▸ **Aim of the task**
Look through the entries for the string "vare" and copy every line where it shows up.

#### Provided data ####

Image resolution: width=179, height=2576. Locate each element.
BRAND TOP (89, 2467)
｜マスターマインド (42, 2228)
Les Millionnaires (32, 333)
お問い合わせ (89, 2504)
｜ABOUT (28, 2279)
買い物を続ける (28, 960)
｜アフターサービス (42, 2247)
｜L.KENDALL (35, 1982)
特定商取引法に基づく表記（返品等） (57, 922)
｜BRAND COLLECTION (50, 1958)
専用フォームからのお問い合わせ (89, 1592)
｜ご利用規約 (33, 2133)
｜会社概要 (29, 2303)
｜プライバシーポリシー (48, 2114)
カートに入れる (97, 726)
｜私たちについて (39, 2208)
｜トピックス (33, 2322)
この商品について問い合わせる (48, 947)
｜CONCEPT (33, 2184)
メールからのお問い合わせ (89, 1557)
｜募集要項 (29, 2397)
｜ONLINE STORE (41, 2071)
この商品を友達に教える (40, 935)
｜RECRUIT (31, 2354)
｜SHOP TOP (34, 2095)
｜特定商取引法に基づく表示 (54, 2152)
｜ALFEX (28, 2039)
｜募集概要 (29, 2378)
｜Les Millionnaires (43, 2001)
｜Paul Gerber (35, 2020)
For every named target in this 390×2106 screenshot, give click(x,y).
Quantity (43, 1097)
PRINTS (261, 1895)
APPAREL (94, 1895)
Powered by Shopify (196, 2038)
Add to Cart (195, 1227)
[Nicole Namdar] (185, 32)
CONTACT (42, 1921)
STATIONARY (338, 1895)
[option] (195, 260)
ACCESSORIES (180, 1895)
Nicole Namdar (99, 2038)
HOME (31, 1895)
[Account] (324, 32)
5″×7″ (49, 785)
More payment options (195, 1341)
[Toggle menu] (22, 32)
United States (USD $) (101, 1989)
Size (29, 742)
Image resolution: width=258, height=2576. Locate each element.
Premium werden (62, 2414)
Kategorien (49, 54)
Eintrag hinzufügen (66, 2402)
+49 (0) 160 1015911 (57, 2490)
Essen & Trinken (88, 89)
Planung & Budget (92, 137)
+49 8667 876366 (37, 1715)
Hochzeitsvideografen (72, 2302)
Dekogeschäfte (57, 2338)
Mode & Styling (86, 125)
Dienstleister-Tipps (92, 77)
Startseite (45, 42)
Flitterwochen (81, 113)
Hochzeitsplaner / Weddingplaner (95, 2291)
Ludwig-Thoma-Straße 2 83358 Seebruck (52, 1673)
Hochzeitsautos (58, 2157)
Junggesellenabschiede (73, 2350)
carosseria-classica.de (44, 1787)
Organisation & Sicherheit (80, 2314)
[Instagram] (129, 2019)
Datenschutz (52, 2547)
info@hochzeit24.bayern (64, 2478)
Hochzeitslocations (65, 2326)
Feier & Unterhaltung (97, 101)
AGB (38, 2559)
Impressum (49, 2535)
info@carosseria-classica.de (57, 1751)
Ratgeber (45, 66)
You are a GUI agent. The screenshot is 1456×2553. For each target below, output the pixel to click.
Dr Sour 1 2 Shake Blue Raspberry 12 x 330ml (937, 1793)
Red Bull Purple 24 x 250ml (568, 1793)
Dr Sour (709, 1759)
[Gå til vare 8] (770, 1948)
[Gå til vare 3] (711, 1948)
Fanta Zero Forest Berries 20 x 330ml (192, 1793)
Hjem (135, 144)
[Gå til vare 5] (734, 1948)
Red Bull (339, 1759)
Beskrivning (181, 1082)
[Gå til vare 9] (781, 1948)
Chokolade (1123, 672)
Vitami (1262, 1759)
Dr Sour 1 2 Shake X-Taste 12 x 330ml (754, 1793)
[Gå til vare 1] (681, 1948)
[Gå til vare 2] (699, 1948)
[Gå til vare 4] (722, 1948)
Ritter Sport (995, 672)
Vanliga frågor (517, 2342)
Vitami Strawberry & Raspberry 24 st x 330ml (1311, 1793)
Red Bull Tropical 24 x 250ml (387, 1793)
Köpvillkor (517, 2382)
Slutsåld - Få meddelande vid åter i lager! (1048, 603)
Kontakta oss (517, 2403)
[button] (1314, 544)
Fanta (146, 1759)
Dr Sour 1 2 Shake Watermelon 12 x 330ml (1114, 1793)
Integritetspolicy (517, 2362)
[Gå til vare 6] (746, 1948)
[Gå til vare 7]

####

▸ **Task answer**
[Gå til vare 8] (770, 1948)
[Gå til vare 3] (711, 1948)
[Gå til vare 5] (734, 1948)
[Gå til vare 9] (781, 1948)
[Gå til vare 1] (681, 1948)
[Gå til vare 2] (699, 1948)
[Gå til vare 4] (722, 1948)
[Gå til vare 6] (746, 1948)
[Gå til vare 7]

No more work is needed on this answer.